Medications and Risk for Microscopic Colitis: A Nationwide Study of Older Adults in Sweden.
Hamed Khalili,Emma E. McGee,5 作者,Jonas F. Ludvigsson
TLDR
No evidence of a causal relationship between most previously suspected pharmacologic triggers and risk for microscopic colitis was found and previously reported associations and persistent associations with SSRI initiation may be due to surveillance bias.
摘要
BACKGROUND Several medications have been identified as potential risk factors for microscopic colitis (MC), but evidence so far is hampered by methodological limitations. OBJECTIVE To examine the potential causal effects of previously implicated medications on risk for MC. DESIGN Emulation of 6 target trials. SETTING Sweden. PARTICIPANTS All residents in Sweden aged 65 years or older between 2006 and 2017 who met eligibility criteria (n = 191 482 to 2 634 777).
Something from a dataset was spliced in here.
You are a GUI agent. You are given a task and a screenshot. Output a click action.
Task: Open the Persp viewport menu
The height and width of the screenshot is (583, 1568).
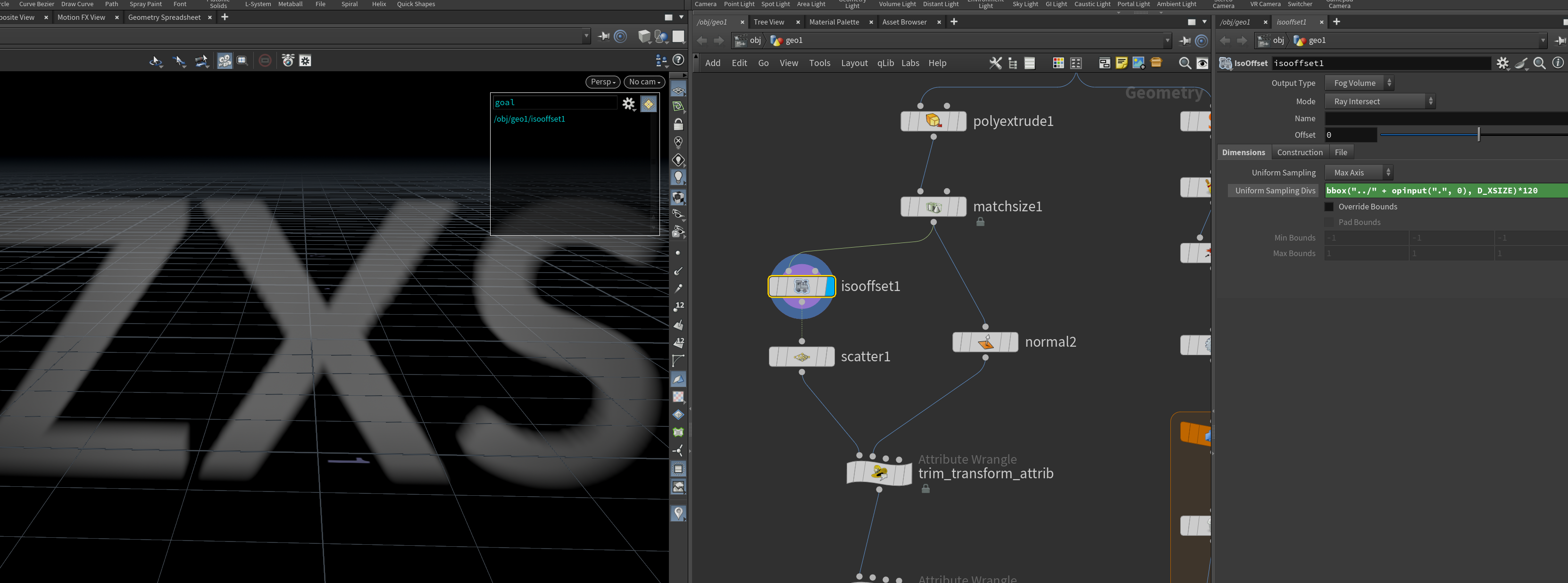pos(603,82)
MEASUREMENTS The primary outcome was biopsy-verified MC. The date of diagnosis was obtained from the nationwide histopathology cohort ESPRESSO (Epidemiology Strengthened by histoPathology Reports in Sweden). Twelve- and 24-month cumulative incidences and absolute risk differences for MC were estimated via inverse probability weighing. RESULTS The 12- and 24-month cumulative incidences of MC were less than 0.5% under all treatment strategies. Estimated 12-month risk differences were close to null under angiotensin-converting enzyme versus calcium-channel blocker (CCB) initiation, angiotensin-receptor blocker versus CCB initiation, nonsteroidal anti-inflammatory drug initiation versus noninitiation, proton-pump inhibitor initiation versus noninitiation, and statin initiation versus noninitiation. The estimated 12-month risk difference was 0.04% (95% CI, 0.03% to 0.05%) for selective serotonin receptor inhibitors (SSRIs) versus mirtazapine. Results were similar for 24-month risk differences. Several medications were also associated with increased risk for receiving a colonoscopy with a normal colorectal mucosa biopsy result. LIMITATIONS There is possible residual bias due to differential health care utilization or surveillance. Lack of primary care data limited measurement of, and adjustment for, symptoms and medical diagnoses that increase risk for receiving a colonoscopy. CONCLUSION No evidence of a causal relationship between most previously suspected pharmacologic triggers and risk for MC was found. Previously reported associations and persistent associations with SSRI initiation may be due to surveillance bias. PRIMARY FUNDING SOURCE The National Institutes of Health and the Swedish Research Council.